⟨

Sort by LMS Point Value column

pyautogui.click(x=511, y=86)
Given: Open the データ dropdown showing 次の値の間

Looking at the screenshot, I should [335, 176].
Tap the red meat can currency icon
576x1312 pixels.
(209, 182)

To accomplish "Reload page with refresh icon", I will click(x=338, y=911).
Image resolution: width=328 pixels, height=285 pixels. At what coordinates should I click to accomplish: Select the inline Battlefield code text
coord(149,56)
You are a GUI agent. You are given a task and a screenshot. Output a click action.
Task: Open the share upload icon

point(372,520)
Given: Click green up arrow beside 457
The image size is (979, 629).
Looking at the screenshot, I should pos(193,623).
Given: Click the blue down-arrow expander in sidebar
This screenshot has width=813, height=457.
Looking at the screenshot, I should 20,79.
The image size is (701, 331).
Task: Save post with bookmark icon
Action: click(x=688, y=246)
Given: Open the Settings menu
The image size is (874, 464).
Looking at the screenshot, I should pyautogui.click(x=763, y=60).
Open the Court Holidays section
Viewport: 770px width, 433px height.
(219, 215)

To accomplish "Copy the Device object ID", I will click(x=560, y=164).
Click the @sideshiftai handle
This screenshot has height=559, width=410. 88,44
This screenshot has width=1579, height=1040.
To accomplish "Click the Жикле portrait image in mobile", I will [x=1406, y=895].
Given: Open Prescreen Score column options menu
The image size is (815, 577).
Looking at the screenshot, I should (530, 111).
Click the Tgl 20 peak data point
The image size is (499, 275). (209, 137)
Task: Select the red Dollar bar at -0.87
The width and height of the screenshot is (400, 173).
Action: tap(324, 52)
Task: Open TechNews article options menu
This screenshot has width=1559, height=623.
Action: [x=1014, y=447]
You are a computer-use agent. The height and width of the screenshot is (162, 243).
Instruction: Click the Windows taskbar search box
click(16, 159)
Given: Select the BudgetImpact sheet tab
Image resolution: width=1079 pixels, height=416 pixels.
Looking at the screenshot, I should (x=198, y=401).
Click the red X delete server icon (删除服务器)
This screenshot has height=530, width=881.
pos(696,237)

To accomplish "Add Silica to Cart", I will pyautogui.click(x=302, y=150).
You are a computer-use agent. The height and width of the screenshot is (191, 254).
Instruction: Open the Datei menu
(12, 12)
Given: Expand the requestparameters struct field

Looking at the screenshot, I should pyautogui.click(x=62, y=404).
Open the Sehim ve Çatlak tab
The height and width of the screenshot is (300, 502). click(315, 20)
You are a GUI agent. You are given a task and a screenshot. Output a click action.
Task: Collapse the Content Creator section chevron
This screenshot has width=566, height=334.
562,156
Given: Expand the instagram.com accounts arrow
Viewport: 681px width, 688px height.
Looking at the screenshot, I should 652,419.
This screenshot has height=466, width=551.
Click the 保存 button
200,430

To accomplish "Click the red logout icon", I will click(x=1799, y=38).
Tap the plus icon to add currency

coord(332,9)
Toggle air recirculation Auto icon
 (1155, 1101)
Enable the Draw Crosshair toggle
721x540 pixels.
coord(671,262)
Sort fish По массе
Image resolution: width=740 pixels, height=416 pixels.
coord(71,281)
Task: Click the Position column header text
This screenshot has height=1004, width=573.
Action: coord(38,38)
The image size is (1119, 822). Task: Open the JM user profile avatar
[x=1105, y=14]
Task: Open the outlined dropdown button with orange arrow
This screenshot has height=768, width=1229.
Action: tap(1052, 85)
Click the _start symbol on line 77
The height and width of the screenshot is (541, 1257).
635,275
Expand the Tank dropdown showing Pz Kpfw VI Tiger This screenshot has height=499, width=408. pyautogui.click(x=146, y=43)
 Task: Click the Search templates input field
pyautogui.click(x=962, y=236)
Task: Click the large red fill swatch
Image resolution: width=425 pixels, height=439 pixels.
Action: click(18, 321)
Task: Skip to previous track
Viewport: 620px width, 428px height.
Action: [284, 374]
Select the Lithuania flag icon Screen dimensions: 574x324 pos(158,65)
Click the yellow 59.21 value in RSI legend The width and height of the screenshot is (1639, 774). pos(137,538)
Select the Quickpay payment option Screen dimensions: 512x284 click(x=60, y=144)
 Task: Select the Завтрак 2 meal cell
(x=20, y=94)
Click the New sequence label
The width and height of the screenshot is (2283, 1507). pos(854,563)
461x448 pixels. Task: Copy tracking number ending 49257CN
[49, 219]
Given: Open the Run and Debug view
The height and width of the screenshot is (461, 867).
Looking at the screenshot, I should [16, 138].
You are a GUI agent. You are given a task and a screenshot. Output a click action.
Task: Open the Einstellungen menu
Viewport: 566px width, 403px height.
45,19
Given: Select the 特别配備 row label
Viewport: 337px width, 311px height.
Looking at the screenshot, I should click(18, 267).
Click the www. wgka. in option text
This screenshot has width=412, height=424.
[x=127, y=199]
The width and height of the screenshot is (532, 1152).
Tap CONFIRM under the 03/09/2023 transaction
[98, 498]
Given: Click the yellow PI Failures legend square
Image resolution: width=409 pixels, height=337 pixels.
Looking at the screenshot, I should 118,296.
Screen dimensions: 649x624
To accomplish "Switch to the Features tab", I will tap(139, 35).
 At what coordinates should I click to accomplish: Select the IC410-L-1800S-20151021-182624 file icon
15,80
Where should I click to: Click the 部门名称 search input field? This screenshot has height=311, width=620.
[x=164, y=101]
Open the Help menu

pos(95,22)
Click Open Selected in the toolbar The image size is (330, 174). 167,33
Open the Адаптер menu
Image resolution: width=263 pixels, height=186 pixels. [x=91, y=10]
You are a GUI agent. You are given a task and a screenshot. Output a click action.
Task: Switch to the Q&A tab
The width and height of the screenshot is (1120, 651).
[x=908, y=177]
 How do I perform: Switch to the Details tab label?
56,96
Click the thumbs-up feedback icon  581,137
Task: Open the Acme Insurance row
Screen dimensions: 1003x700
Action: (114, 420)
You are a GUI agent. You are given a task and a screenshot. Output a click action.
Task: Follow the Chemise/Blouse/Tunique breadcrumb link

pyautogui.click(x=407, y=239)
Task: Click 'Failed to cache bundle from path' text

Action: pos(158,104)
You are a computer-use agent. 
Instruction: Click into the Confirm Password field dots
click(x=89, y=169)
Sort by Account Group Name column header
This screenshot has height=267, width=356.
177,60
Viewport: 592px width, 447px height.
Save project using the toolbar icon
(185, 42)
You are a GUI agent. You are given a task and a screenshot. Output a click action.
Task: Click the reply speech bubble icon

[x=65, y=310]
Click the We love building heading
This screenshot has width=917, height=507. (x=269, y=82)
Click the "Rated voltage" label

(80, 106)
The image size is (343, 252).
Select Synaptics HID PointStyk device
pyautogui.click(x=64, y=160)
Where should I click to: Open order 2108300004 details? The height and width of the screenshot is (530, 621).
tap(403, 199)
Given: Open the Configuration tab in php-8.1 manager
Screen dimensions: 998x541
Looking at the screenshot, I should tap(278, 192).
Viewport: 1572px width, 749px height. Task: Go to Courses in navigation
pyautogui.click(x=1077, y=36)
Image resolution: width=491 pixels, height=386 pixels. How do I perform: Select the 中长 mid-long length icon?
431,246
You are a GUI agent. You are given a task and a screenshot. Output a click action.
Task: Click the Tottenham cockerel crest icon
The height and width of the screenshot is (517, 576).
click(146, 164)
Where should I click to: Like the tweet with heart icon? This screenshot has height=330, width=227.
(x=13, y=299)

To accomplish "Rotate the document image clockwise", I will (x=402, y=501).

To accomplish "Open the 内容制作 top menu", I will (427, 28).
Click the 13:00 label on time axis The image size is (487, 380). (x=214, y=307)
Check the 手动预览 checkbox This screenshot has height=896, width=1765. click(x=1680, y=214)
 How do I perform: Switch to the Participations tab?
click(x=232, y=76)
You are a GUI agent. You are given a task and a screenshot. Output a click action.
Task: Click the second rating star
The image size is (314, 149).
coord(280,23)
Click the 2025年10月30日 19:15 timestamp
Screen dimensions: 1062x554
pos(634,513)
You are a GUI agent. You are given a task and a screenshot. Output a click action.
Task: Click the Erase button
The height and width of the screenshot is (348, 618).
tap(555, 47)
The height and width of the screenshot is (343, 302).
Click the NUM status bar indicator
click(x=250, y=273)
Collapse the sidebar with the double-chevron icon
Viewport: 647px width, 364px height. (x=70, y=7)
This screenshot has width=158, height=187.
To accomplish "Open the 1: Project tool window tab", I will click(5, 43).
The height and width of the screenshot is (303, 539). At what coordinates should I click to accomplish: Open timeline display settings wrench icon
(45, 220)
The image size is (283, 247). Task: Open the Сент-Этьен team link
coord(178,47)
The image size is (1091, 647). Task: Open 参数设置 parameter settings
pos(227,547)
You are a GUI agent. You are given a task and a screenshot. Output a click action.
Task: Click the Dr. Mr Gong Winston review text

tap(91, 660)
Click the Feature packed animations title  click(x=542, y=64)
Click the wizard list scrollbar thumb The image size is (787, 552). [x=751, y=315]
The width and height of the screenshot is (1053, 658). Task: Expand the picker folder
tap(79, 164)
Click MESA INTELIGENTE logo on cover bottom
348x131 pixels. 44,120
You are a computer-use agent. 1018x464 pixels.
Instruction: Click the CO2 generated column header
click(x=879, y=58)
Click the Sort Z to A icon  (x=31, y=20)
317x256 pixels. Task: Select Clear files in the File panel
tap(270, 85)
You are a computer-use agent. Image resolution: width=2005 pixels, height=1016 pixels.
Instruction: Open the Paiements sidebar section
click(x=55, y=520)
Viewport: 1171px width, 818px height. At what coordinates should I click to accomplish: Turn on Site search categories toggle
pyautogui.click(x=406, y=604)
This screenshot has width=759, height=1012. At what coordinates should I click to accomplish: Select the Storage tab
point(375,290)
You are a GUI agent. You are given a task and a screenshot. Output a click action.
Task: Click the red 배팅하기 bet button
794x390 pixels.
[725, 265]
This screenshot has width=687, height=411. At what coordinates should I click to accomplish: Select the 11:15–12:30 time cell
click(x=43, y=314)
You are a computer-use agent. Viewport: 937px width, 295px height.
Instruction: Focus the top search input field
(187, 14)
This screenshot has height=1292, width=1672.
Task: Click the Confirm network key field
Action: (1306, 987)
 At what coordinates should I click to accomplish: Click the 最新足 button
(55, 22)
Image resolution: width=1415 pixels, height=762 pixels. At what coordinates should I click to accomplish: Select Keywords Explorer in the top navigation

⟩

DIRECTIVE:
Change "second rating star" to "fourth rating star" in the lines from the line with "The image size is (343, 252)." up to and including the line with "coord(280,23)", and give those lines again with everything else unchanged.

TASK OUTPUT:
The image size is (343, 252).
Select Synaptics HID PointStyk device
pyautogui.click(x=64, y=160)
Where should I click to: Open order 2108300004 details? The height and width of the screenshot is (530, 621).
tap(403, 199)
Given: Open the Configuration tab in php-8.1 manager
Screen dimensions: 998x541
Looking at the screenshot, I should tap(278, 192).
Viewport: 1572px width, 749px height. Task: Go to Courses in navigation
pyautogui.click(x=1077, y=36)
Image resolution: width=491 pixels, height=386 pixels. How do I perform: Select the 中长 mid-long length icon?
431,246
You are a GUI agent. You are given a task and a screenshot. Output a click action.
Task: Click the Tottenham cockerel crest icon
The height and width of the screenshot is (517, 576).
click(146, 164)
Where should I click to: Like the tweet with heart icon? This screenshot has height=330, width=227.
(x=13, y=299)

To accomplish "Rotate the document image clockwise", I will (x=402, y=501).

To accomplish "Open the 内容制作 top menu", I will (427, 28).
Click the 13:00 label on time axis The image size is (487, 380). (x=214, y=307)
Check the 手动预览 checkbox This screenshot has height=896, width=1765. click(x=1680, y=214)
 How do I perform: Switch to the Participations tab?
click(x=232, y=76)
You are a GUI agent. You are given a task and a screenshot. Output a click action.
Task: Click the fourth rating star
The image size is (314, 149).
coord(280,23)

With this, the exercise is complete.